Travellers who flew in to Auckland on a flight from Kuala Lumpur last weekend are being warned they might have been exposed to measles.

The Auckland Regional Public Health Service (ARPHS) said a passenger on Malaysia Airlines MH133 from Kuala Lumpur at 11pm on Sunday 15th April was infected with the virus - which is very easily transmitted.

The ARPHS has been contacting the passengers seated in rows 28 to 44, closest to the infectious person, and warning them to check their immunity.

Vaccination would be advised in some cases, or in other cases quarantine.


ARPHS medical officer of health Dr Josephine Herman said there was a possibility other passengers on the flight, outside of the mentioned rows, might have been infected too.

This could have happened on the plane, at the gate, or at the baggage claim.

"The airborne measles virus is very easily transmitted from one person to another, so those on the flight should watch for symptoms from now until 29 April," Herman said.

Symptoms could include a fever, a runny nose, a cough or sore red eyes.

A raised red rash could also flare up down the track.

Any passenger who was on the flight and was feeling unwell was advised to phone their doctor before visiting the practice.

The health service said measles was a serious illness.

One in 10 people with measles would need hospital treatment. The most serious cases could result in deafness or swelling of the brain.

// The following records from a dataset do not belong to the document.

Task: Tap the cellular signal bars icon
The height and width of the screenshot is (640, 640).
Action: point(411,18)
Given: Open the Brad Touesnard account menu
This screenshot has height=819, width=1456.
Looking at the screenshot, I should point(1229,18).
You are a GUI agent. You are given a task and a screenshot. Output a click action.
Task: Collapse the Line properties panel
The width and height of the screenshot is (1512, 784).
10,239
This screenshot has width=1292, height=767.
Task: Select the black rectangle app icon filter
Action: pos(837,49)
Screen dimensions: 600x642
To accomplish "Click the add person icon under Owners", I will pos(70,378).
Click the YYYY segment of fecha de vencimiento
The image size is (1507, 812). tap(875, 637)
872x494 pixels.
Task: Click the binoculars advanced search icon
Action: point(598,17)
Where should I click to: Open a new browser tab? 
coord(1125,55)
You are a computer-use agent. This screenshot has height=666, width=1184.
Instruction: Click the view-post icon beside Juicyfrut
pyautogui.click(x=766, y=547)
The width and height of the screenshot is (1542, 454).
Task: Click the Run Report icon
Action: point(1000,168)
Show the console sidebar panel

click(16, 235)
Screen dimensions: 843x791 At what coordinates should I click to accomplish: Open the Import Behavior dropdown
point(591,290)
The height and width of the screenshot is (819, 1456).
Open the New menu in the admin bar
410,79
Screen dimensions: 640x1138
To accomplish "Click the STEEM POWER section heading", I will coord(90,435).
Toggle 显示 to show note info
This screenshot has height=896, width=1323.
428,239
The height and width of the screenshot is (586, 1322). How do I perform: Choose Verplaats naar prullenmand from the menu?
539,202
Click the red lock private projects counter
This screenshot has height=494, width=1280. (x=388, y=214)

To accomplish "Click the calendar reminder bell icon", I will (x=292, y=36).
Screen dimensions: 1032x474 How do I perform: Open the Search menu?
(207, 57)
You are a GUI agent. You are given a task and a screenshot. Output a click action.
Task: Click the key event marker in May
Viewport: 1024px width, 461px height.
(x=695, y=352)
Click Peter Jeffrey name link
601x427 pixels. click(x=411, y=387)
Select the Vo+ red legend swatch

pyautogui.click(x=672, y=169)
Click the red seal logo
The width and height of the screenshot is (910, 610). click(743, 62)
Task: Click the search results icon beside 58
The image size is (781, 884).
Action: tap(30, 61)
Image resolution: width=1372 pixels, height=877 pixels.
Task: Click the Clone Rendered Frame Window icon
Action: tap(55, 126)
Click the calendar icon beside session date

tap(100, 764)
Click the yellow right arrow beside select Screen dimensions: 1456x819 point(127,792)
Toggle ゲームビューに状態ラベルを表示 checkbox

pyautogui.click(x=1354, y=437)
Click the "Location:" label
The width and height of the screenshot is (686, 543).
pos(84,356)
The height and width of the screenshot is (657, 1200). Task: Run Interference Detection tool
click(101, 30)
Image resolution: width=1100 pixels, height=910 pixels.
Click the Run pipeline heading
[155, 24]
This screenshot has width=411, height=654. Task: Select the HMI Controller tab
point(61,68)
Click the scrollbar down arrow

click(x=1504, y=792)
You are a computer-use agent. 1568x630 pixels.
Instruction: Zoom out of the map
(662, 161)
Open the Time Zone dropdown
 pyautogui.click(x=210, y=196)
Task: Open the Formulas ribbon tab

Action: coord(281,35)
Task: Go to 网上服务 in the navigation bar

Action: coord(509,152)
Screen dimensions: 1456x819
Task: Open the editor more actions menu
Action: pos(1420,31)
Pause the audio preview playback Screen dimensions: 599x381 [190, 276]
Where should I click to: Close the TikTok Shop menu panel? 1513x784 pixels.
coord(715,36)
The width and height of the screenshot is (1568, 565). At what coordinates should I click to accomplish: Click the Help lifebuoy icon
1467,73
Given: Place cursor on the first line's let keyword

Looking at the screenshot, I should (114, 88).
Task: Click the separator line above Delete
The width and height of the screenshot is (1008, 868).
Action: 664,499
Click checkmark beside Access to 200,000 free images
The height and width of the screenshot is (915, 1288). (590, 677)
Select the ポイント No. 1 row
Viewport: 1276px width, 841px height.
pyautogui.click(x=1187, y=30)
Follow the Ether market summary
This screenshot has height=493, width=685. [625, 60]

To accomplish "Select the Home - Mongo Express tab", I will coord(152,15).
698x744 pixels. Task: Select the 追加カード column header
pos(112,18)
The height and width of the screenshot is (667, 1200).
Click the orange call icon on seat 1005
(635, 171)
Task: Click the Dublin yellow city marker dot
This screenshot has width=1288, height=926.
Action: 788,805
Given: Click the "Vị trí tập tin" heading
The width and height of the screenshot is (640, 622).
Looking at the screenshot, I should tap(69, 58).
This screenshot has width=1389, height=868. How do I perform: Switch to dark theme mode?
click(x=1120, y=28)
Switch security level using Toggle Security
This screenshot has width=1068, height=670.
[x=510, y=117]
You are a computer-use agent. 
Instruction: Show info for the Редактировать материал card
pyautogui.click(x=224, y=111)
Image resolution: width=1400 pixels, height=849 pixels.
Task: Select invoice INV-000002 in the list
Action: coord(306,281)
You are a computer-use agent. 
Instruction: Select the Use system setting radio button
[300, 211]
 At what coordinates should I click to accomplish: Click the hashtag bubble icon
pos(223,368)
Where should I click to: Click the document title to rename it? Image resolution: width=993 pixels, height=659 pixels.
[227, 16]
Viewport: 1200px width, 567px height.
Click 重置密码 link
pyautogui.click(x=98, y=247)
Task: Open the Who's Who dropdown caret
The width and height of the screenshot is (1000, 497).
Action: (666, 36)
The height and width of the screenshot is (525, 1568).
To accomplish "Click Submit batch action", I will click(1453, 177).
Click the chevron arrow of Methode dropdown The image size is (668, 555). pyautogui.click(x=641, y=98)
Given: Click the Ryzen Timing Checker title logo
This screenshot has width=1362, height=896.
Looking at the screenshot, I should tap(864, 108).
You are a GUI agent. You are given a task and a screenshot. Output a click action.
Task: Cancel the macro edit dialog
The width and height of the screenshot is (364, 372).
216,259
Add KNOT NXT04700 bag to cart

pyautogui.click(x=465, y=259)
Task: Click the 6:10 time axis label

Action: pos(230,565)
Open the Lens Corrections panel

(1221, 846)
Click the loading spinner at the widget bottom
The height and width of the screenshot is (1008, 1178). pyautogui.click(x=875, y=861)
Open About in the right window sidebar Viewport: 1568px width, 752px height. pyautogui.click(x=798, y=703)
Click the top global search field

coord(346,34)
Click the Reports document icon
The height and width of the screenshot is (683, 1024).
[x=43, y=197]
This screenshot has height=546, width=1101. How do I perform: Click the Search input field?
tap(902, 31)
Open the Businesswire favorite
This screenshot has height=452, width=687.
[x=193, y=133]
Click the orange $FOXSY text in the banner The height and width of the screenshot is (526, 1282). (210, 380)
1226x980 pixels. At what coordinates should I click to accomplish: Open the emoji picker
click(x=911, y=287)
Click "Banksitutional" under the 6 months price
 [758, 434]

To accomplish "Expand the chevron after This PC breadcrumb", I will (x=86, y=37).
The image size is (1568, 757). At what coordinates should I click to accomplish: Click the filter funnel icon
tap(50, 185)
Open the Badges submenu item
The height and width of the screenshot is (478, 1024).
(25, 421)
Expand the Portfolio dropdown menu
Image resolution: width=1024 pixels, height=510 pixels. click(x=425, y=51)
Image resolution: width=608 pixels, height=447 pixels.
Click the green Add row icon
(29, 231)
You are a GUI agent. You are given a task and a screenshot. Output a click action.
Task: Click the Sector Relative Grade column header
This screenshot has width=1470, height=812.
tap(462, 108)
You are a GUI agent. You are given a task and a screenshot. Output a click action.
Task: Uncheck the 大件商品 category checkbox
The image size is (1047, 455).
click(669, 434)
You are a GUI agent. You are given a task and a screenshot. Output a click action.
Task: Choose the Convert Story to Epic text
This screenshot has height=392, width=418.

Herman said Kiwis should keep up to date with MMR vaccines to best protect themselves against the virus.

"The only way to protect from measles and the best way to avoid its complications is to be fully vaccinated with two doses of the MMR vaccine," she said.

Common measles symptoms:

- The time delay from being exposed to measles to developing symptoms is usually 8-14 days but can be up to 21 days. The typical symptoms are:
- Fever, and one or more of a runny nose, cough or sore red eyes.
- Then after a few days, a red raised rash comes on and lasts up to one week. The rash usually starts on the face and spreads to the rest of the body.